John Gosden’s pacemaking idea for his unbeaten Epsom victor unravelled right at the start. The seven-year-old missed the kick and jockey Robert Havlin then shot Dick Doughtywylie into a six-length lead, meaning he was ignored by everything else. Silvestre de Sousa was content to lead the rest on Arabian Queen, with Frankie Dettori never too far behind.
That was how it stayed until two furlongs out when Arabian Queen hit the front, with Dettori looking like he just had to press the button to seal the deal.
But, after 14 millimetres of rain on Tuesday, the ground was good to soft and Golden Horn took an age to pick up. He did eventually hit the front briefly, but Dettori was getting increasingly animated in the saddle and the filly was fighting back.
De Sousa is rarely beaten in a tight finish and the Brazilian managed to get her head back in front and his mount was going away at the line, winning by a neck to cause the shock of the season so far.
African Queen is trained by David Elsworth – the man responsible for Desert Orchid – who also won this race in 1990 with the brilliant In The Groove.
His last top-level winner was Absalom’s Lady in the 1994 Christmas Hurdle, while, on the Flat, it was Seattle Rhyme’s 1991 Racing Post Trophy win.
Straight after the race, Elsworth bolted to the car park to gather his thoughts, but, speaking later, he said: “She’s a filly of the highest class. She’s tenacious and loves to battle. If we hadn’t turned up today, they would be hailing the favourite as the best horse since Frankel.
“She’s certain to stay further.Her dam [Barshiba] won over a mile and five furlongs. It took me three years to work out Barshiba’s best trip, but I worked this one out a bit quicker.”
For De Sousa, a big win was just what he needed. He said: “She’s not an easy filly to deal with, she can be a bit of a madam at home. She has her own ideas about the game, but is obviously very talented.
“I had a clear run, picked the pacemaker up two furlongs out and I always felt I had a bit left.

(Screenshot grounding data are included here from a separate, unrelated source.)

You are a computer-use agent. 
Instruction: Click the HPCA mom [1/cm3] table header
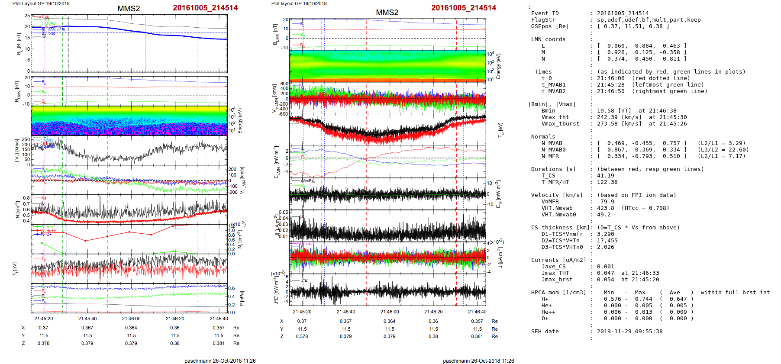pos(558,293)
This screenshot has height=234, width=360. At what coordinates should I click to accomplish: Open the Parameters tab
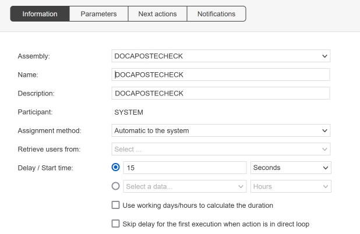(x=98, y=14)
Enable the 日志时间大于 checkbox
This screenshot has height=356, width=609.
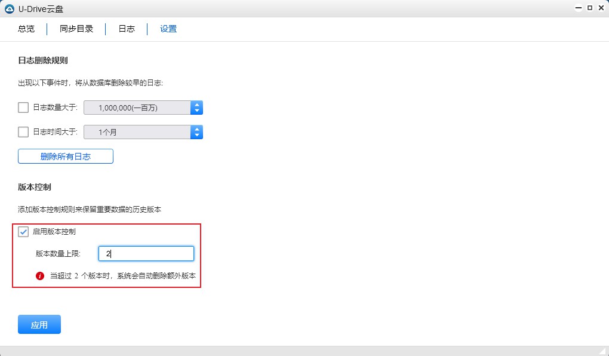[23, 131]
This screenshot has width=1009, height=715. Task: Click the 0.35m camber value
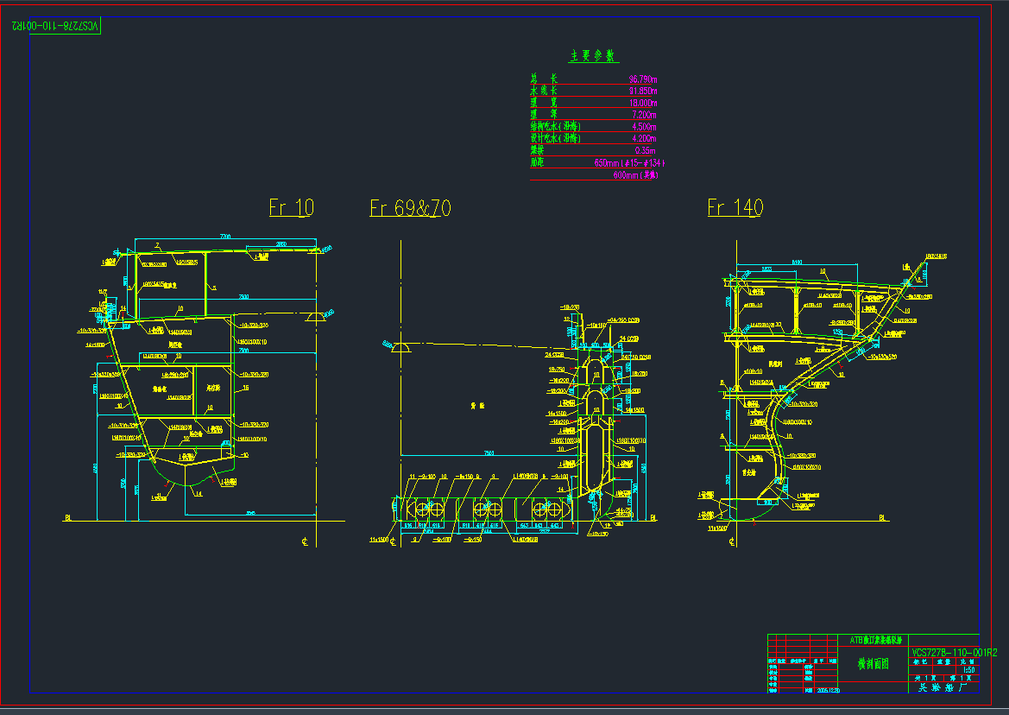(646, 150)
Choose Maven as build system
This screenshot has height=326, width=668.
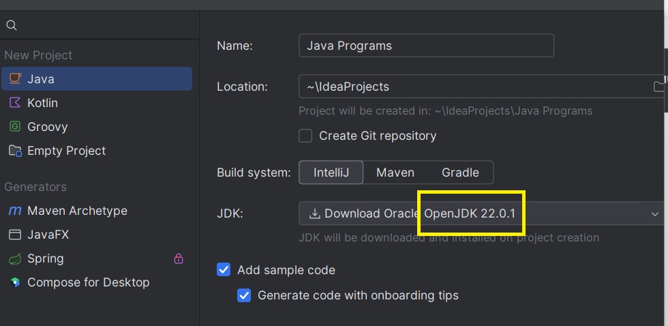pos(395,173)
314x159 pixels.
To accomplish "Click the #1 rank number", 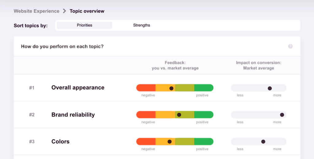I will 32,88.
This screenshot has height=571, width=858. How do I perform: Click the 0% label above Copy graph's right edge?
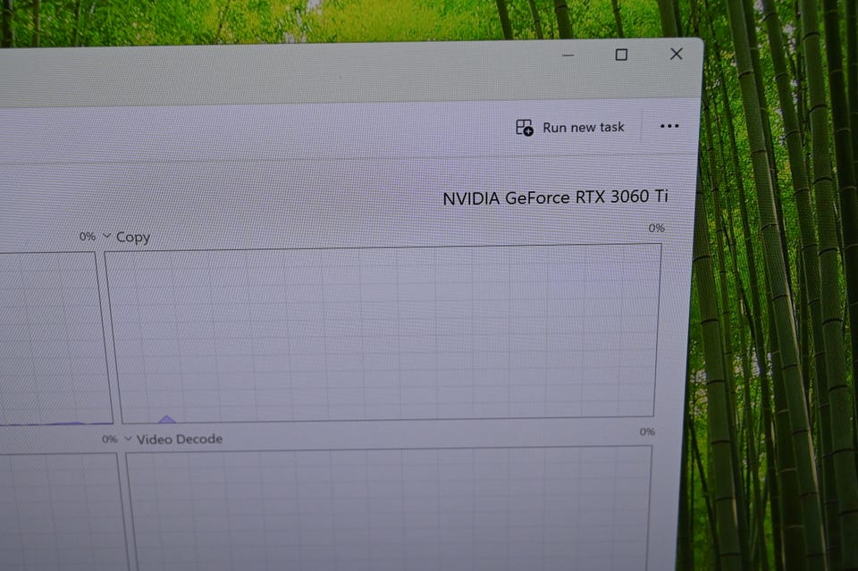[656, 229]
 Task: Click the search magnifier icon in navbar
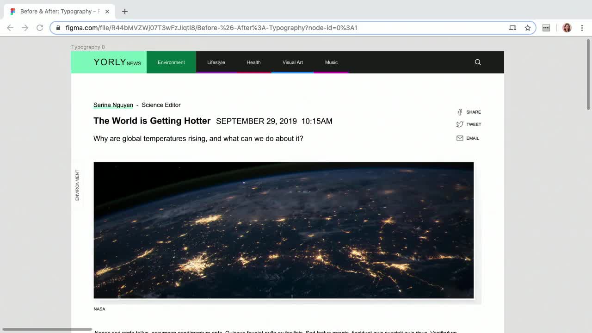coord(478,62)
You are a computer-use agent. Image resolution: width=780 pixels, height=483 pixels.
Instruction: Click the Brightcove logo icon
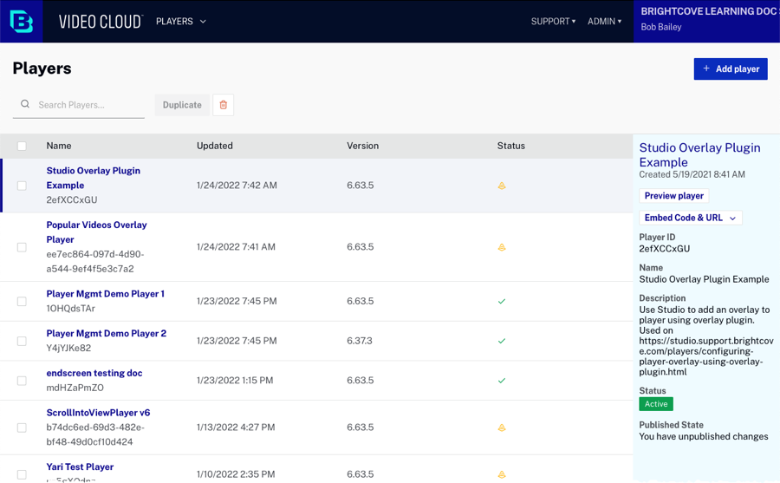[22, 21]
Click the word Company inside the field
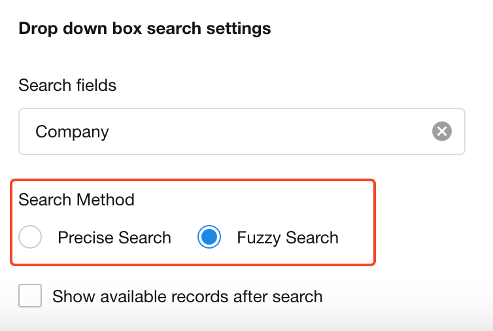Image resolution: width=493 pixels, height=331 pixels. (72, 131)
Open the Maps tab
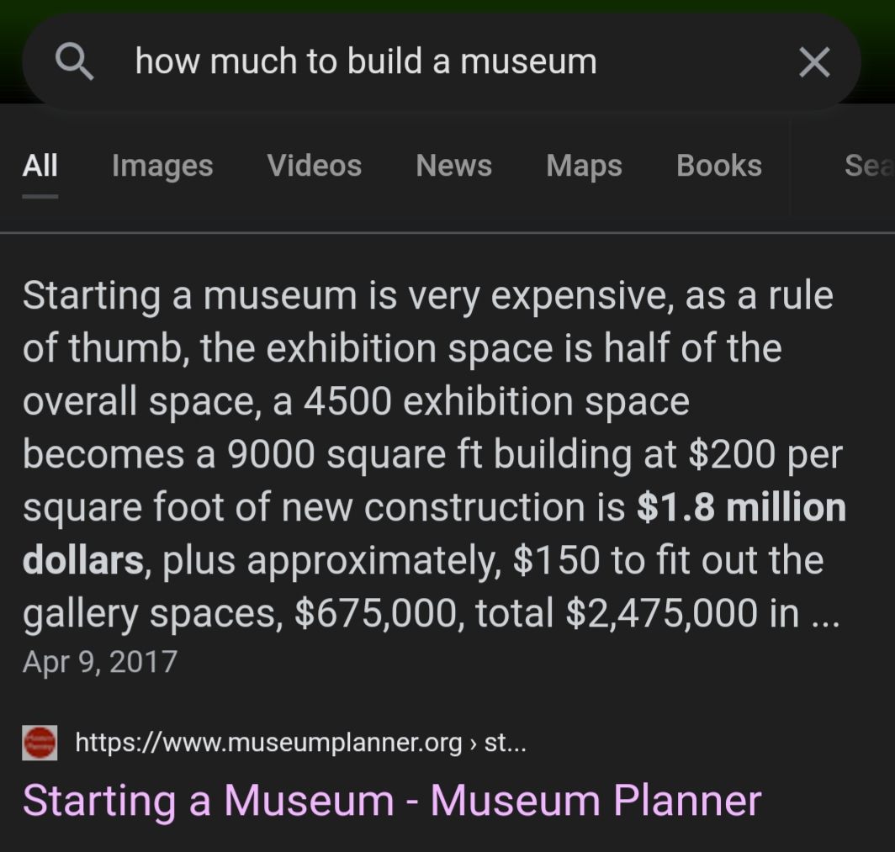The height and width of the screenshot is (852, 895). [584, 166]
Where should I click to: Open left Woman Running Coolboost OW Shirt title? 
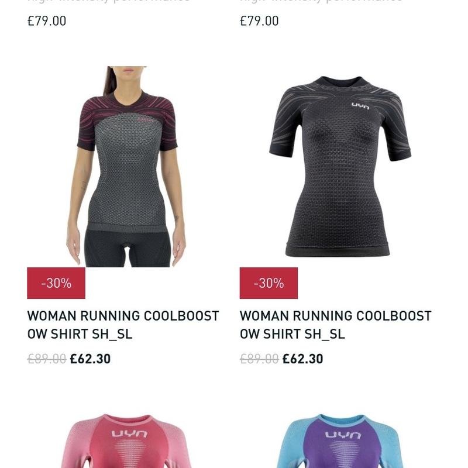point(123,325)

“I couldn’t say I was confident coming here – she was 50-1 – but she had been third in a Group One on her last run and she’s bred to get further and ran right to the line.”
For the vanquished favourite a combination of being too keen having not run since the Coral-Eclipse and the rain-softened ground were put up as excuses.
Dettori said: “He was too fresh, having missed the King George. He pulled hard and wasted a lot of energy. He couldn’t skip away on that ground like he usually does.”
Gosden said: “Golden Horn was too fresh and keen and he did too much, too early. Frankie found it hard to settle him for the first six furlongs and he gassed himself out.
“He got in front, but I think we know now he’s definitely better on faster ground and the filly just outstayed him.”